I said to Mr. Baxter, as cheerfully as possible, that "we were nearly through with our usual routine of classes for the day, but I should be happy, of course, to repeat any of the recitations which he might care to hear."

"Would you?" said he, looking at me not unpleasantly. "Do you really ask me to believe that? um-m-m," he murmured, resuming his stern aspect. "Let me see—Geography—yes, Miss Hungerford, you may call the first class in Geography."

I did not accuse the Superintendent of Schools of malevolent intentions, but I could honestly have affirmed that of all the divisions and subdivisions of my empire the first class in Geography was the one least calculated to shine on an occasion like the present.

I groaned inwardly, and called them forth. Their forlorn and wilted appearance as they formed in line went to my heart. I was resolved to defend them at whatever cost.
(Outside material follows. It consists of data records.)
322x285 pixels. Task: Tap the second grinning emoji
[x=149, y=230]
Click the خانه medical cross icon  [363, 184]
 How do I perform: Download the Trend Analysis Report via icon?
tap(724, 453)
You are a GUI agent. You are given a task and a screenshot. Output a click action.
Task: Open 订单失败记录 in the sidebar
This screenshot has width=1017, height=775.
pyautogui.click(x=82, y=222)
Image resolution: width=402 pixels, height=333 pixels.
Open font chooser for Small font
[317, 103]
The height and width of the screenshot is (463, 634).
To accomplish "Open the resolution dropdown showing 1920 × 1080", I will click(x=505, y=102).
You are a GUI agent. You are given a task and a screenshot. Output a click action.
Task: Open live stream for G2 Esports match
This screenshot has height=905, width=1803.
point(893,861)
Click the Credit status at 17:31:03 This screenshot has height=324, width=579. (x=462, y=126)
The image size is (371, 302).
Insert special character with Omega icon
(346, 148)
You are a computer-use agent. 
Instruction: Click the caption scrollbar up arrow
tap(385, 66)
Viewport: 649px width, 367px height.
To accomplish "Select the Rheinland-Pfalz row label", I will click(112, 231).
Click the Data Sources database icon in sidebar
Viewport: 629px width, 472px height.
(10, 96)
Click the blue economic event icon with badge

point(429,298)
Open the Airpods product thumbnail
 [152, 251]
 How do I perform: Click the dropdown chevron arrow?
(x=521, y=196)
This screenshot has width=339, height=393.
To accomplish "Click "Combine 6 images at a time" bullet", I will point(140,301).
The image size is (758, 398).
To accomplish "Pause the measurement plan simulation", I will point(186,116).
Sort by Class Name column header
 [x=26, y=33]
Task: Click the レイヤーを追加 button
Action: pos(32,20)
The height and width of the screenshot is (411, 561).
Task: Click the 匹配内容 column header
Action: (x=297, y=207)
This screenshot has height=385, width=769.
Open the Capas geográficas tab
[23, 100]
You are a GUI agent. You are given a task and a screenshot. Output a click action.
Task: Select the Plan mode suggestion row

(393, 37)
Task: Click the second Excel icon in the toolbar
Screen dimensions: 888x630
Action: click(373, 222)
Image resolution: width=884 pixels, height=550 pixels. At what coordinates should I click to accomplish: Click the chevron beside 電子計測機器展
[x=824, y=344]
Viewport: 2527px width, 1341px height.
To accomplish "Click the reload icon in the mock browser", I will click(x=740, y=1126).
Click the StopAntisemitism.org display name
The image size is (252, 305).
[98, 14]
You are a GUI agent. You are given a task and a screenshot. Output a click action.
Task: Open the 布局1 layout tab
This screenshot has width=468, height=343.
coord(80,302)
"Now," said Mr. Baxter, planting himself firmly, with his legs rather far apart, thrusting his hands in his pockets, and staring steadily at the shivering group from under his awful brows; "what is Geography? To begin with. That's the first thing. What is Geography?"

For a moment there was no reply. I almost began to hope that there would be none. I felt that here "Silence was golden," and if maintained, all might be comparatively well; when, to my dismay, there was a sort of flank movement in the ranks and the ill-starred Estella raised her hand.

"Well," said Mr. Baxter, pointing his finger steadfastly at her as if to impart a vein of concentration to her palpably loose and floating appearance; "You! You ought to know. What is Geography, eh?"

Some fair wreck of an idea, formerly appropriated in this connection, floated through the brain of the "Mo-doc." She opened her mouth and in those loud and startling accents, for which she was ever distinguished, gave utterance to these memorable words:

"A—round! like a ball!"

Mr. Baxter glared fiercely at her for a moment, and then permitted his scorn to escape in a long, sarcastic hiss.

"Yes-s-s," said he; "yes-s-s! around like a ball! Do you find it much in your way, eh? Do you often give it such a kick as that, eh? Well, take your seats! take your seats!"

The Superintendent of Schools seemed disinclined to evoke any further catastrophes of this sort, but proceeded to discourse to me, aside, in a confidential growl, on the peculiar and erratic natures of the benighted Wallencampers.

"Their minds," he said, with a grim smile, "have no receptivity. They must originate, or they are naught. Parents and children—they are all the same. I am convinced that there is no scholarship to be established here. It has been tried and the attempt has failed a hundred times. It's not in the nature of things. Get on the good side of them, that's all. That has failed sometimes, but it is not among the impossible things. Get on the good side of them."

Finally, he turned to address the children. The "examins" had certainly not been severe, but the "blowin' up" was faithfully and liberally performed.

Never before had I felt so drawn to my poor, wondering, wolf-besieged flock, and in proportion to my tenderness for them waxed my indignation toward the "Turkey Mogul."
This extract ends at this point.